GIMEPEC

GIMEPEC (ANR CESA 2011-01601, 2012-2015) : Génotoxicité, IMmunotoxicité et rEprotoxicité des PEsticides chez Crassostrea gigas. Projet coordonné par le LEX.

GIMEPEC avait pour objectif d’étudier le rôle de la contamination chimique du milieu dans les épisodes de mortalité d’huître creuse. Ces mortalités sont observées de façon récurrente en France et ont de lourdes conséquences socio-économiques. L’hypothèse développée dans le cadre du projet était que l’exposition des huîtres à des pesticides pouvait être responsable de dommages au matériel génétique avec des conséquences physiologiques directes (croissance, reproduction, immunité, survie face aux pathogènes). L’ADN pouvant être une cible pour les pesticides, la transmission entre générations de matériel génétique endommagé a été particulièrement étudiée. L’un des enjeux majeurs était de trouver des liens entre les altérations structurales de l’ADN, les altérations fonctionnelles au génome et la diminution des performances physiologiques.

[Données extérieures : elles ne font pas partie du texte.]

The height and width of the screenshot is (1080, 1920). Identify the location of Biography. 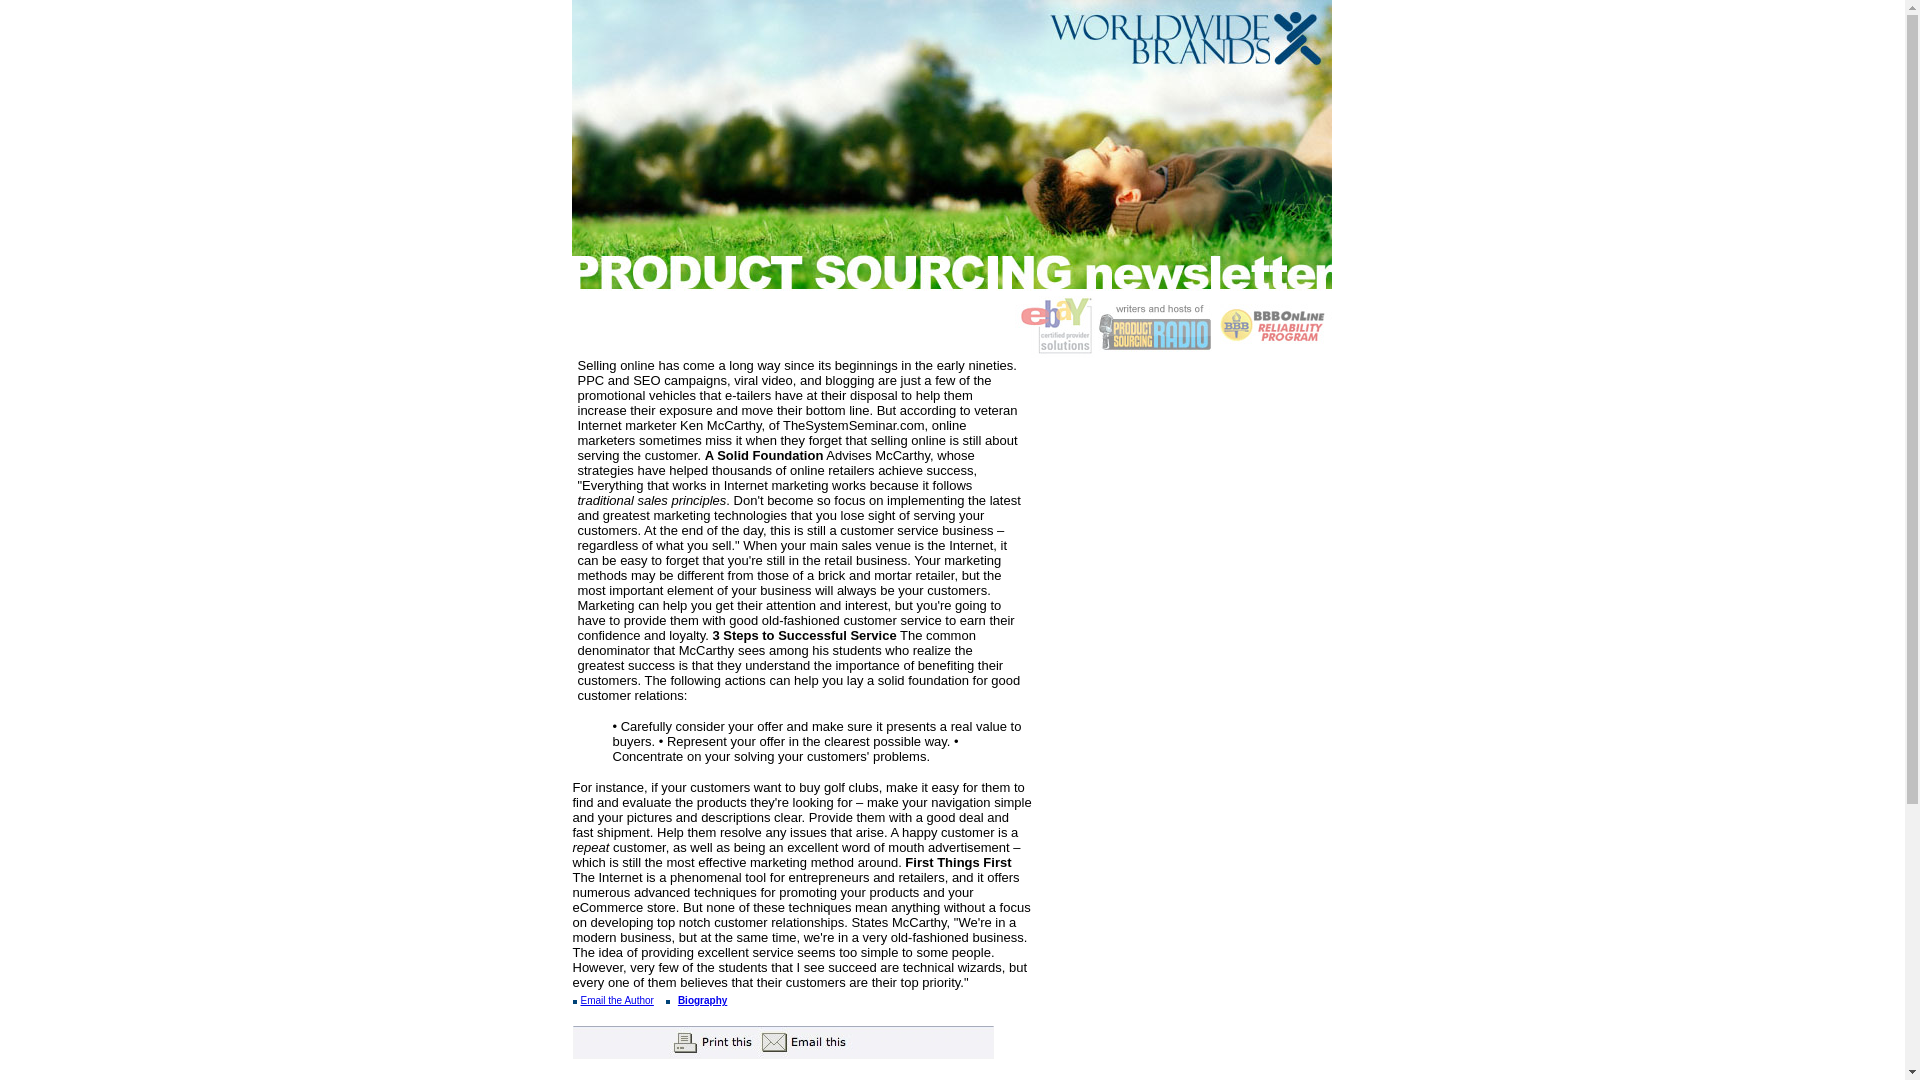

Au cours de ce projet, la génotoxicité du diuron pour l’huître creuse a été démontrée à des concentrations environnementales par la détection de lésions structurales de l’ADN dans les cellules somatiques mais également dans les cellules germinales. L’analyse des descendants a confirmé la transmission à la génération suivante de matériel génétique modifié via les gamètes. Chez les naissains issus des géniteurs exposés, des anomalies dans la structure et dans le nombre des chromosomes ont été détectées, notamment en ce qui concerne les chromosomes 4, 5 et 10. Après exposition parentale, une modification du méthylome a été mise en évidence et pourrait être lié à l’effet direct du diuron observé chez les parents sur la modulation de gènes impliqués dans la méthylation de l’ADN. La transmission à la descendance d’un matériel génétique endommagé au niveau de sa structure et modifié au niveau de ses marques de méthylation pourrait ainsi expliquer les différences observées au niveau transcriptomique. Les effets moléculaires de l’exposition parentale au diuron pourraient ainsi être responsables des anomalies de développement larvaire, du retard réversible de la croissance et de la résistance moindre des naissains observée in situ lors d’épisodes d’observation de la mortalité.

Ces résultats illustrent bien les effets génétiques et épigénétiques, directs et indirects, des polluants chimiques sur le génome des organismes vivants. Ils montrent comment ces effets peuvent nuire au recrutement des espèces et interférer avec les mécanismes impliqués dans leur adaptation aux changements environnementaux.